It was apparent to the Tribunal that the Grievor was still relatively young and certainly lacked maturity when it came to identifying
appropriate boundaries in the workplace. However the Tribunal considers that the Corporation must
shoulder some responsibility. Other employees were aware that the Grievor’s behaviour was at least immature if not inappropriate.
The Grievor’s supervisor either knew or ought to have known of the Grievor’s issues with Ms Lata and the Grievor’s
lack of maturity. Early intervention by way of counseling may have assisted the Grievor.
The Tribunal has concluded that under all the circumstances, the Grievor should receive warnings in place of the each of the two decisions taken by the Corporation.

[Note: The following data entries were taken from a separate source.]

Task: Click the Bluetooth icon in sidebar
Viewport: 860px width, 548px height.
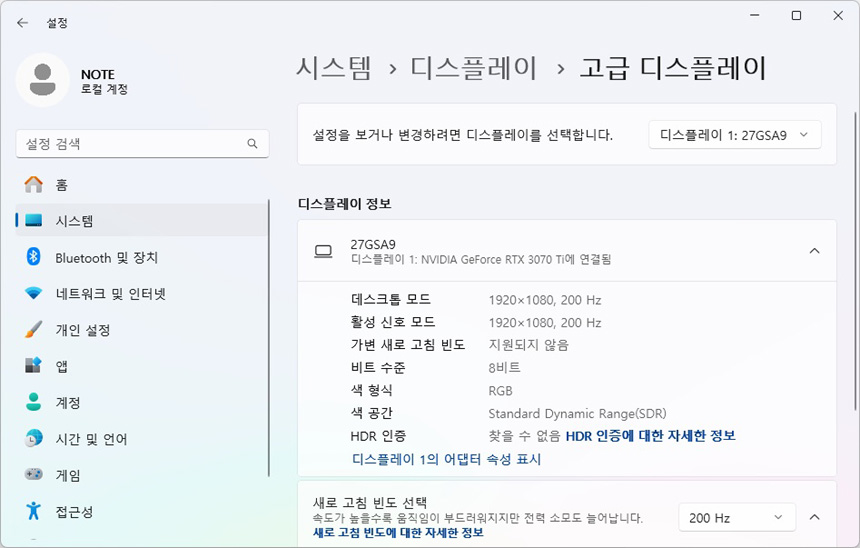Action: (x=34, y=257)
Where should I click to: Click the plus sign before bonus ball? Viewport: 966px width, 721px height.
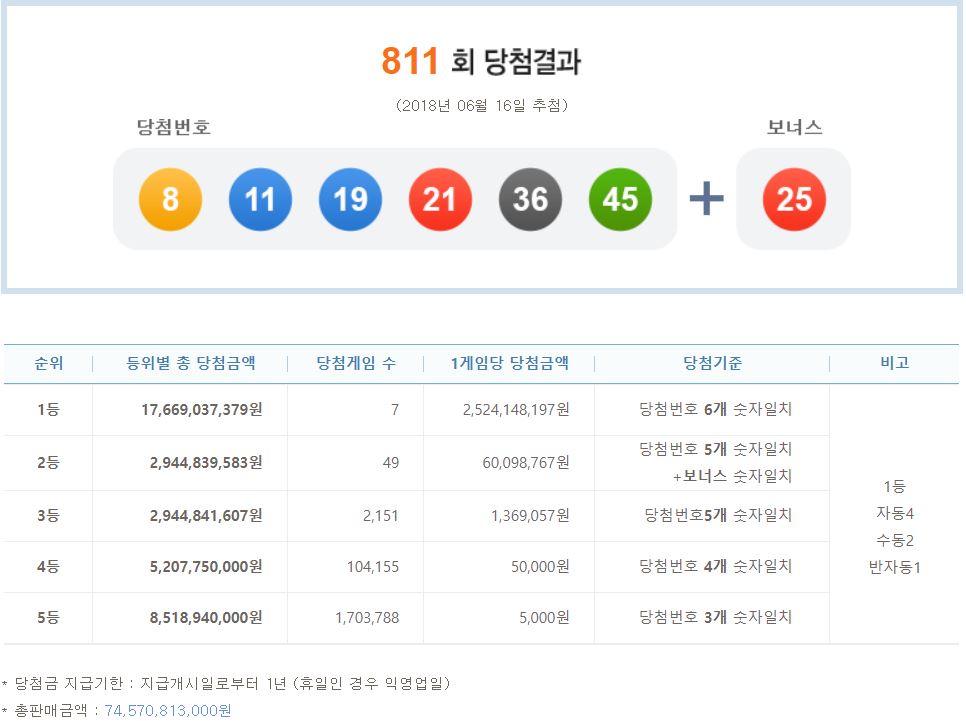click(706, 199)
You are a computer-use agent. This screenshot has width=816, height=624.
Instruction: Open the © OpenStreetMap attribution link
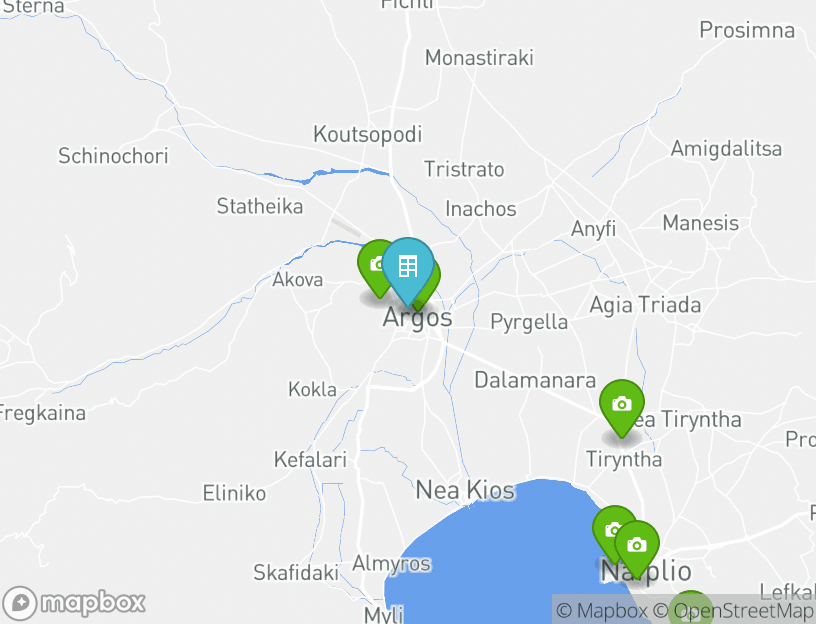[x=733, y=610]
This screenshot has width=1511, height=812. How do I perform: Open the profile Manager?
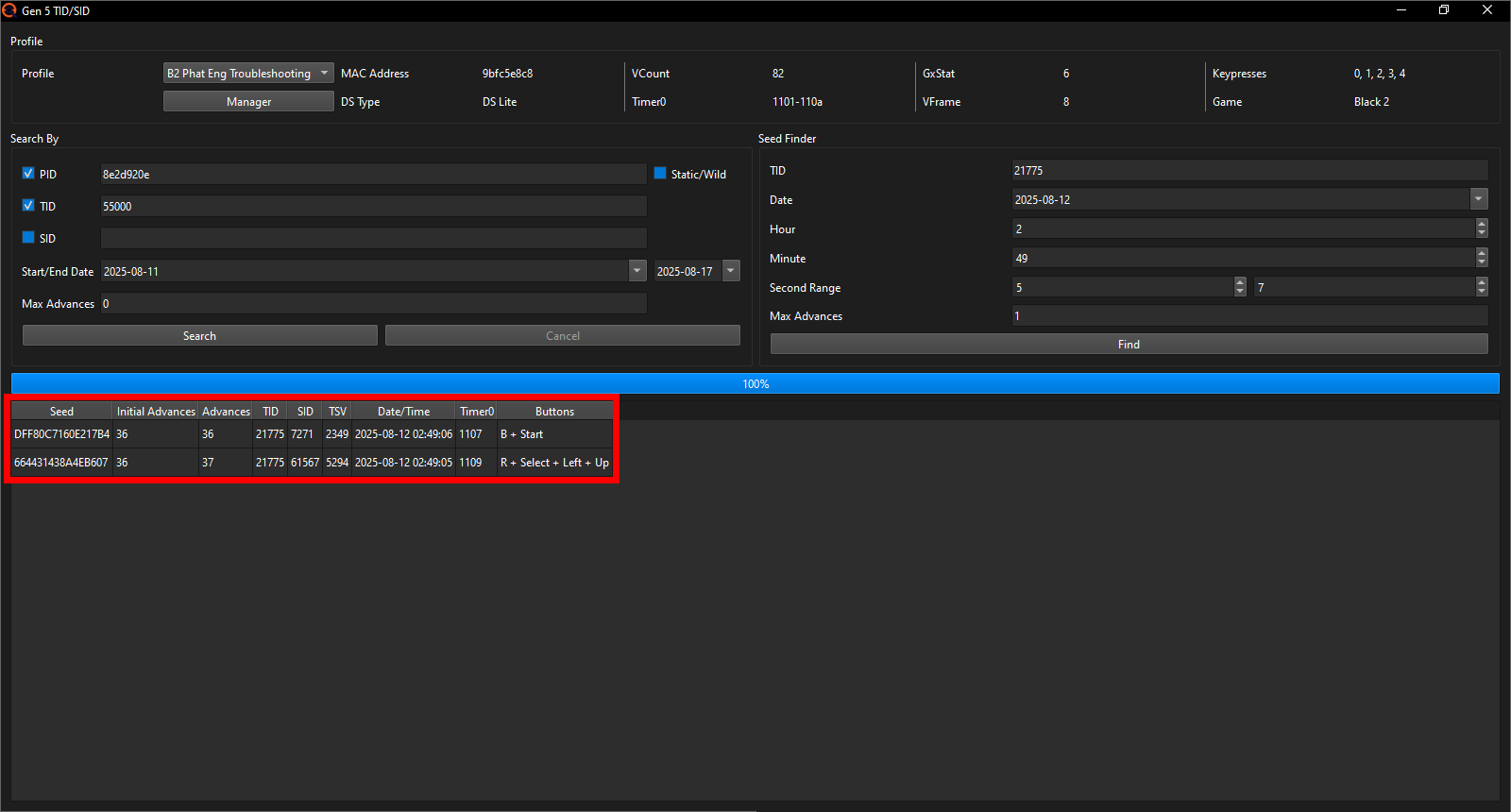click(x=248, y=102)
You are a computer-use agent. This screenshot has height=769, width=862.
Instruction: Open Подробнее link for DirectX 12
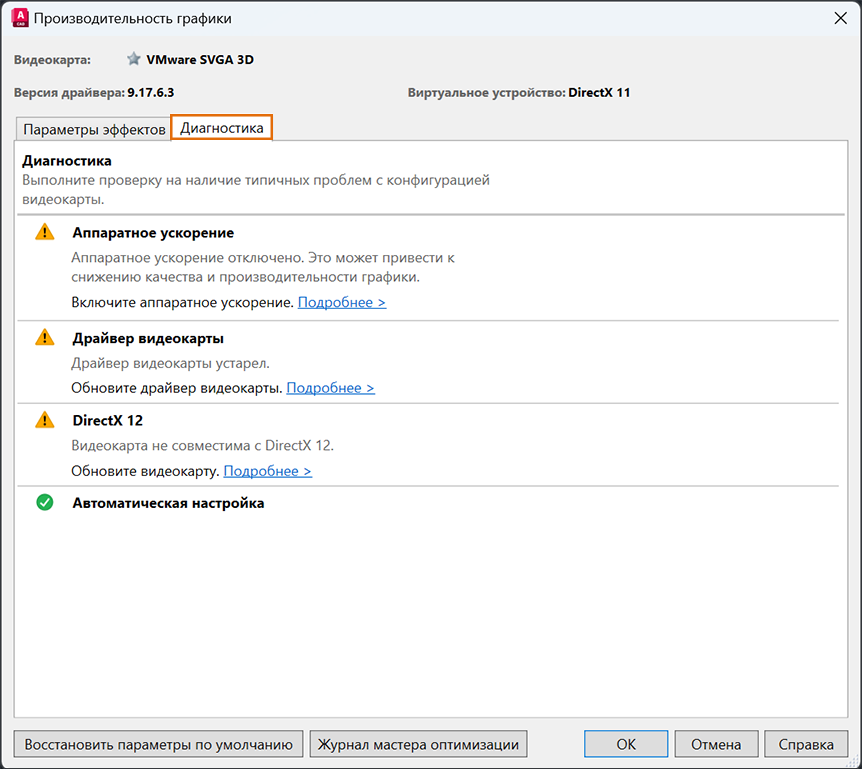(x=267, y=471)
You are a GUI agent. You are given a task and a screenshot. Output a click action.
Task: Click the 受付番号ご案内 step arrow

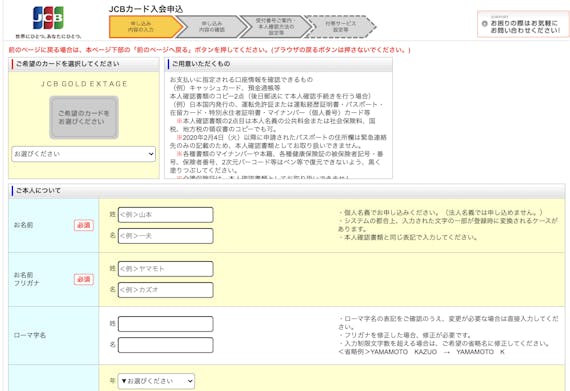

The first warning is deemed to have been given on 21 March 2007 being the date on which the Dispute was reported. The second warning is deemed to have been given on the date of this Award. Clause 16 (a) of the Agreement then operates accordingly.
AWARD
The decisions taken by the Corporation to withdraw and/or withhold the Grievor’s incremental increases as a disciplinary sanction were contrary to the Collective Agreement and general principle.
The Grievor is to receive two warnings. The first is deemed to have been given on 28 March 2007 and the second on the date of this Award. Clause 16 (a) of the Agreement applies accordingly.
The increments which had been granted and then withdrawn are to be re-instated.
The Grievor’s entitlement to any increment which was to be withheld is to be assessed according to clause 16 (D) of the Agreement and in accordance with the Tribunal’s observations.
DATED at Suva this 13 day of November 2007.